- [DATA SHOWN]
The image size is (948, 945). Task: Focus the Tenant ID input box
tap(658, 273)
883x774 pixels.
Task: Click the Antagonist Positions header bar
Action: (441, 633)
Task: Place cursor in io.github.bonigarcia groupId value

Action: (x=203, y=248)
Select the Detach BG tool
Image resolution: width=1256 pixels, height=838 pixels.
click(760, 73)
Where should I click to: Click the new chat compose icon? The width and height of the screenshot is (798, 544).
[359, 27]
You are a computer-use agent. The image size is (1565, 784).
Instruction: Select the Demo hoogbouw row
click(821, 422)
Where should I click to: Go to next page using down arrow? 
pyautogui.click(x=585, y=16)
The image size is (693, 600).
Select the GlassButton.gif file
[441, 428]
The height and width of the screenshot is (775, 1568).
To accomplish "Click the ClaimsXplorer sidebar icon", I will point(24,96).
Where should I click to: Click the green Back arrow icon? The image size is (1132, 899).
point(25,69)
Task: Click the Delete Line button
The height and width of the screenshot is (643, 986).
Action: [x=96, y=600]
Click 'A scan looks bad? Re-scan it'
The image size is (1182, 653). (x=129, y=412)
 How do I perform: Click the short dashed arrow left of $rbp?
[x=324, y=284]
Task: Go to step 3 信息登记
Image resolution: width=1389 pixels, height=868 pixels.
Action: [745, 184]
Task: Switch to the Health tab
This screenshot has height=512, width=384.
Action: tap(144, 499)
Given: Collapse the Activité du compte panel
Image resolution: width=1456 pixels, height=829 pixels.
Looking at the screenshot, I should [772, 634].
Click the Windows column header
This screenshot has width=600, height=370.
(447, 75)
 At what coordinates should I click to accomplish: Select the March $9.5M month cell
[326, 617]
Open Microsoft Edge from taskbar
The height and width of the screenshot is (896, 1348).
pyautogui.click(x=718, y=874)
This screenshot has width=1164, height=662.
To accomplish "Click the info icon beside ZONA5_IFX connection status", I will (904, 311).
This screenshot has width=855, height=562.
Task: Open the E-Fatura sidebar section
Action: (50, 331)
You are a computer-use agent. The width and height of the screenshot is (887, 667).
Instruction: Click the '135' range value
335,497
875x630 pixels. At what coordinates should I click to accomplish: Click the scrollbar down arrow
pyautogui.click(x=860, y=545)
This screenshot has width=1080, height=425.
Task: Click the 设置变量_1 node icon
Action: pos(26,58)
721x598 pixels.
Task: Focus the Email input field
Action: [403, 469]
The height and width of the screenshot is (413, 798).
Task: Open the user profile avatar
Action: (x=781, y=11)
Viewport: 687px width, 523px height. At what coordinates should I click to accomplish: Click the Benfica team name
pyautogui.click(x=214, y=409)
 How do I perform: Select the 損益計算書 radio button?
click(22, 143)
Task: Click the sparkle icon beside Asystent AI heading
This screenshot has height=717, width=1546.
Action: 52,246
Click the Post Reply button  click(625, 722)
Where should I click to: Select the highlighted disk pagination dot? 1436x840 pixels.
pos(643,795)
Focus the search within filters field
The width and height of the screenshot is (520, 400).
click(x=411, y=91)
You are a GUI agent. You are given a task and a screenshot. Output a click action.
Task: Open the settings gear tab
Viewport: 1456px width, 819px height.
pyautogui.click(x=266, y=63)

- [SET TASK] Convert the lines of the items above into a numbered list, leaving out any blank lines. Begin at the line that contains "Where should I click to: Select" and stop after the final line of the items.

- [RESULT OF THE TASK]
1. Where should I click to: Select the highlighted disk pagination dot? 1436x840 pixels.
2. pos(643,795)
3. Focus the search within filters field
4. The width and height of the screenshot is (520, 400).
5. click(x=411, y=91)
6. You are a GUI agent. You are given a task and a screenshot. Output a click action.
7. Task: Open the settings gear tab
8. Viewport: 1456px width, 819px height.
9. pyautogui.click(x=266, y=63)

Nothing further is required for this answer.